That said, watching him drop his hips and become an absolute rock is impressive. He’s got grown-man strength, and incredible balance. The most striking thing about Wallace is his low, strong, balanced power base, which is exactly what you want when building an offensive lineman from the ground up.
Sonny Says: “We want to create more competition for playing time on the offensive line and we think Dwayne will come in right away and push for playing time,” Dykes said. “He is a big, physical and versatile offensive lineman with a bright future who can play both guard and tackle and is going to help us get bigger up front.”
Marloshawn Franklin is a big corner, as is, and will wind up playing safety for the Bears. He can step in right away and fill the exact role of now-graduated corner Darius White, who started all of last season. His coaches have said that he’s a player with a great work ethic, who rises to any challenge.
He’s a defensive back that excels in man coverage, and is very physical and intense. It’s that physicality that leads me to believe that he’ll wind up in the middle of the field at some point, especially with the loss of Stefan McClure, and Luke Rubenzer now headed back to the offensive side of the ball.
Sonny Says: “We expect Marloshawn to be able to come in and compete for a starting job from day one,” Dykes said. “He is a big corner who is a really good athlete and a competitive player. We really like a lot of the things he does in terms of both tackling and pass coverage.”

DATA PROVIDED:
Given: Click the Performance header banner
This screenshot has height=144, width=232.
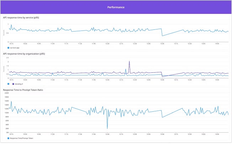Looking at the screenshot, I should (x=116, y=7).
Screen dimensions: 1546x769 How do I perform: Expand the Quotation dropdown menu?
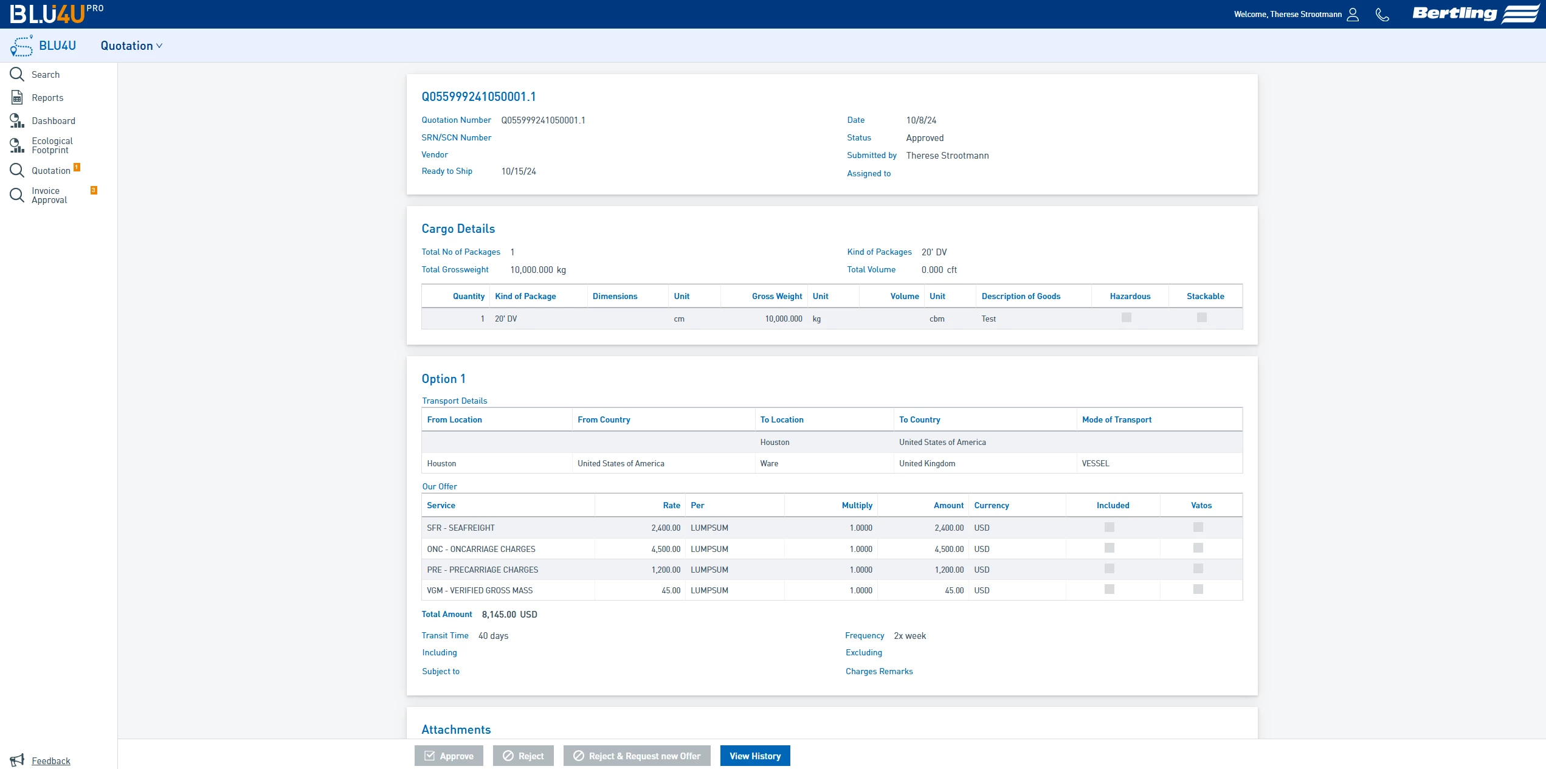click(x=131, y=46)
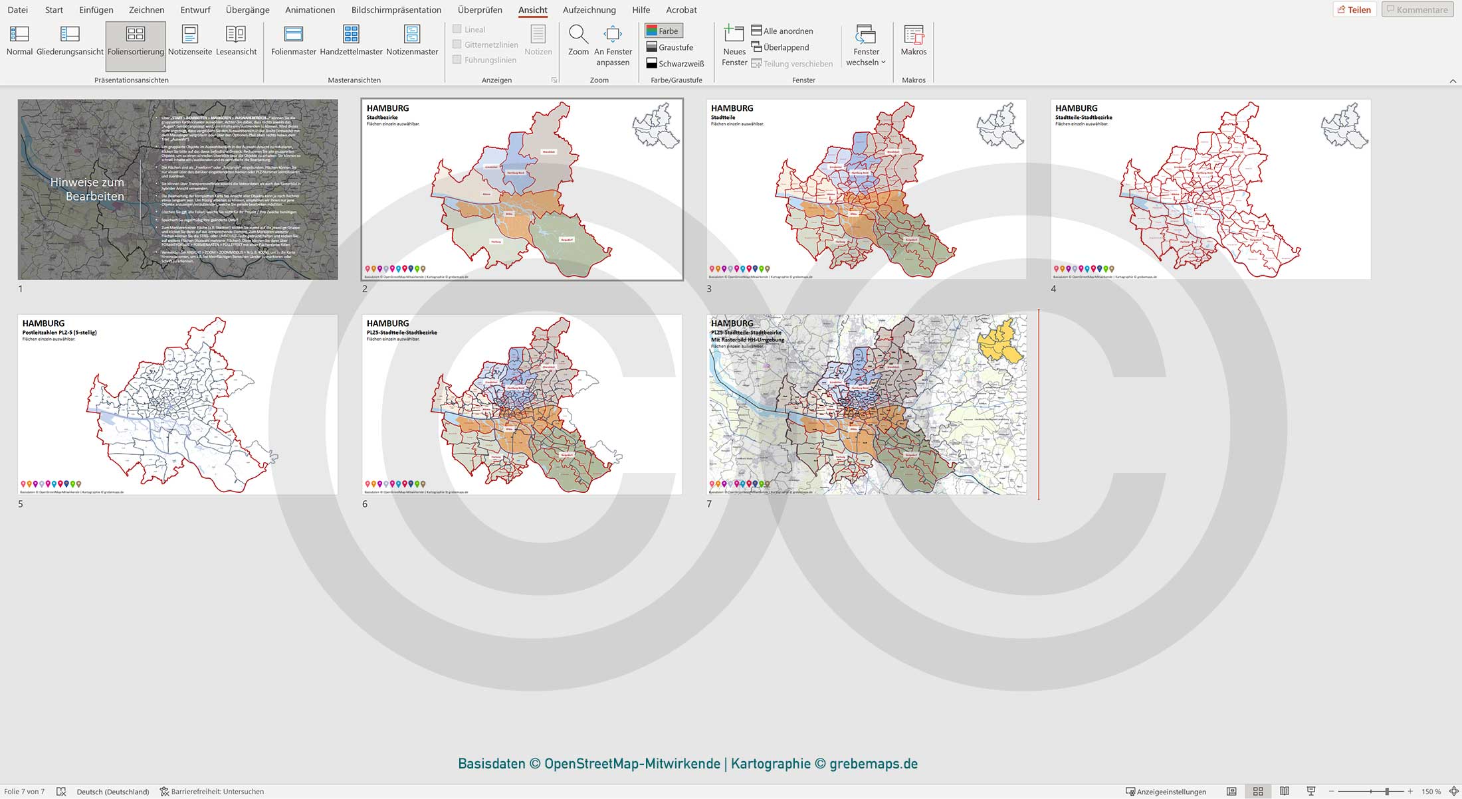Click Überlappend to arrange windows
The height and width of the screenshot is (799, 1462).
tap(787, 47)
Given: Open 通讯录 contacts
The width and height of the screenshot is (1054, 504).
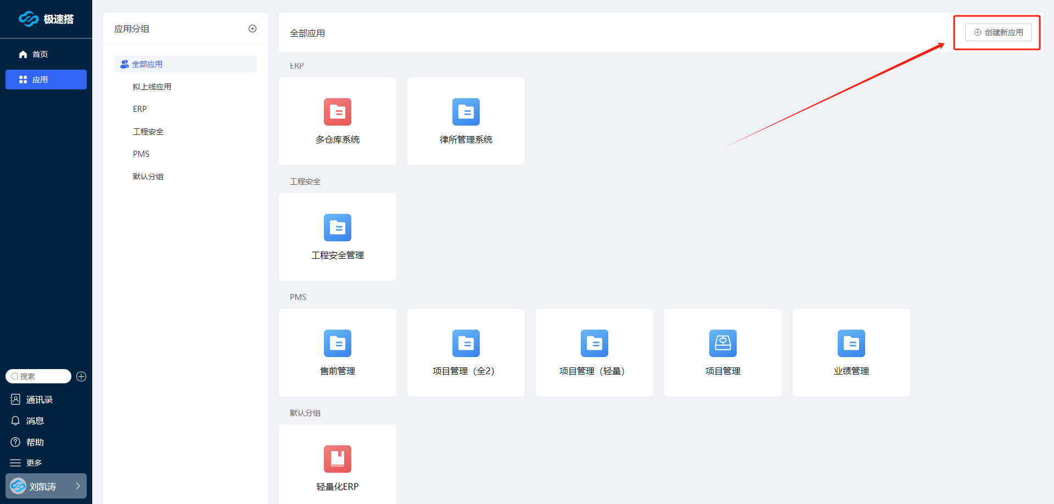Looking at the screenshot, I should pos(39,400).
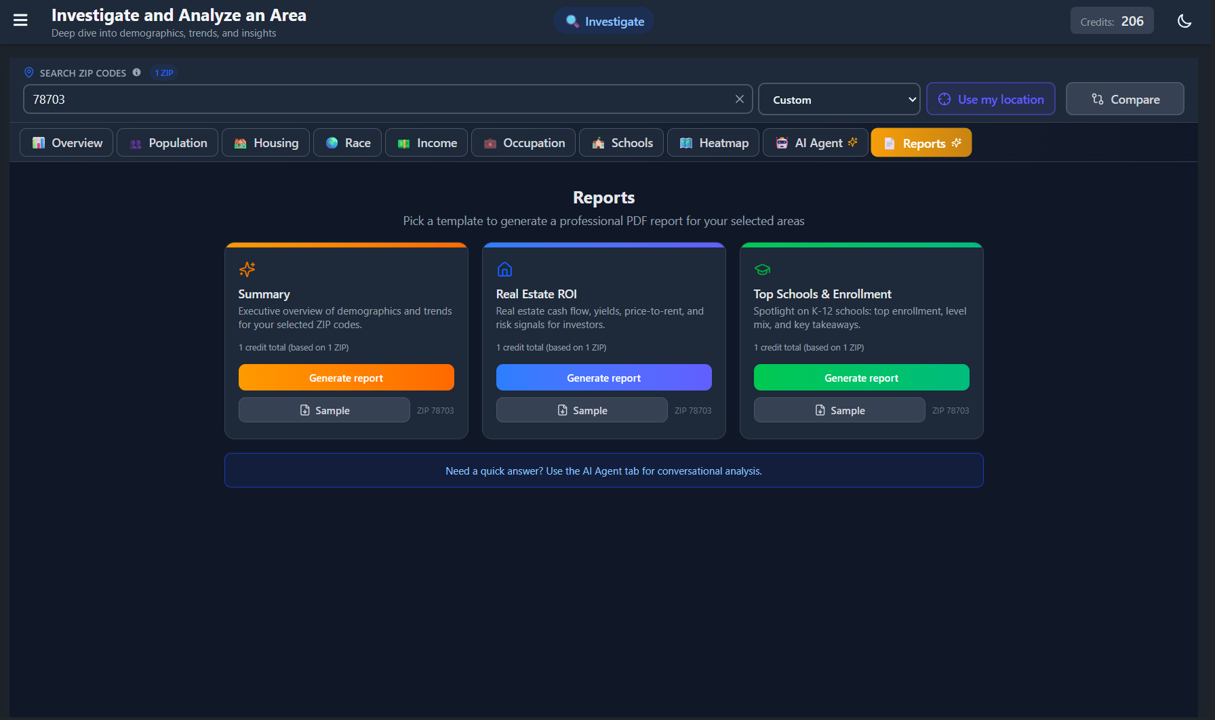Toggle dark mode moon icon
Screen dimensions: 1215x720
[1184, 21]

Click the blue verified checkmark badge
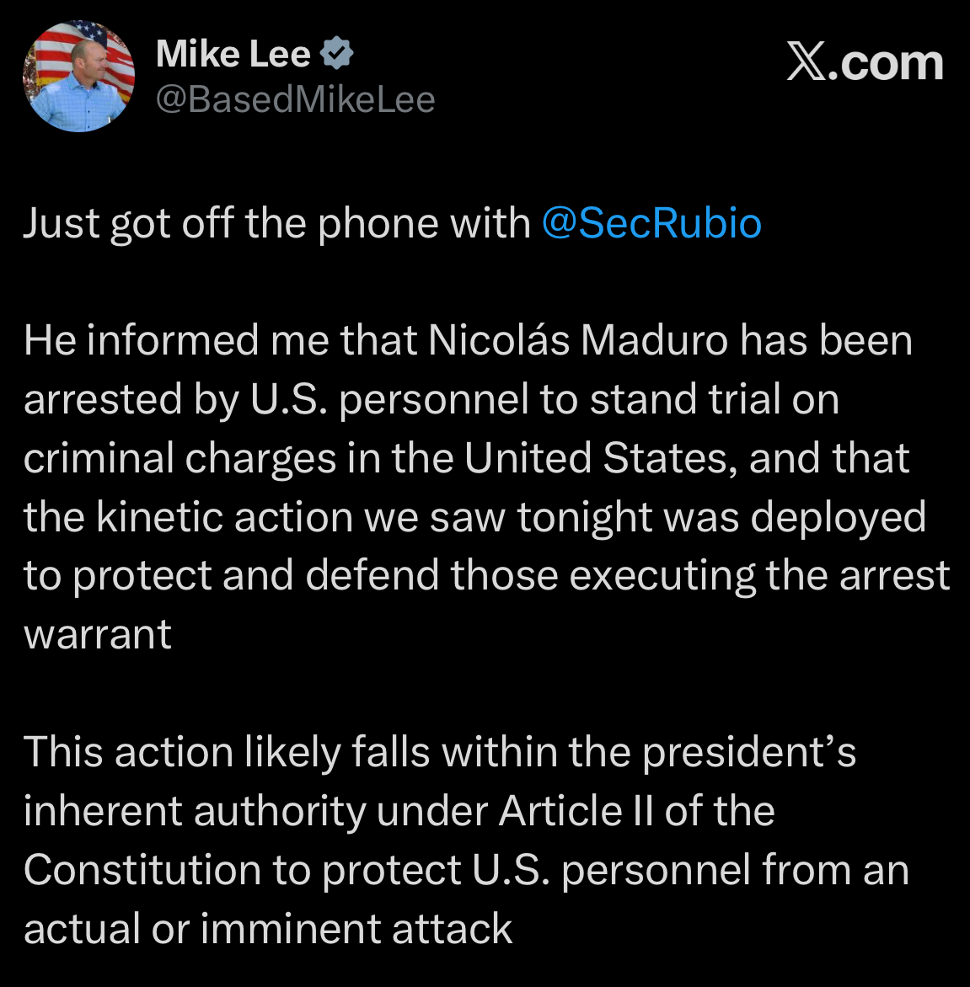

WRITTEN EXERCISE: Reproduce the text on the two football recruits word for word, from its first sentence to its last.

RESULT FOR THIS TASK:
That said, watching him drop his hips and become an absolute rock is impressive. He’s got grown-man strength, and incredible balance. The most striking thing about Wallace is his low, strong, balanced power base, which is exactly what you want when building an offensive lineman from the ground up.
Sonny Says: “We want to create more competition for playing time on the offensive line and we think Dwayne will come in right away and push for playing time,” Dykes said. “He is a big, physical and versatile offensive lineman with a bright future who can play both guard and tackle and is going to help us get bigger up front.”
Marloshawn Franklin is a big corner, as is, and will wind up playing safety for the Bears. He can step in right away and fill the exact role of now-graduated corner Darius White, who started all of last season. His coaches have said that he’s a player with a great work ethic, who rises to any challenge.
He’s a defensive back that excels in man coverage, and is very physical and intense. It’s that physicality that leads me to believe that he’ll wind up in the middle of the field at some point, especially with the loss of Stefan McClure, and Luke Rubenzer now headed back to the offensive side of the ball.
Sonny Says: “We expect Marloshawn to be able to come in and compete for a starting job from day one,” Dykes said. “He is a big corner who is a really good athlete and a competitive player. We really like a lot of the things he does in terms of both tackling and pass coverage.”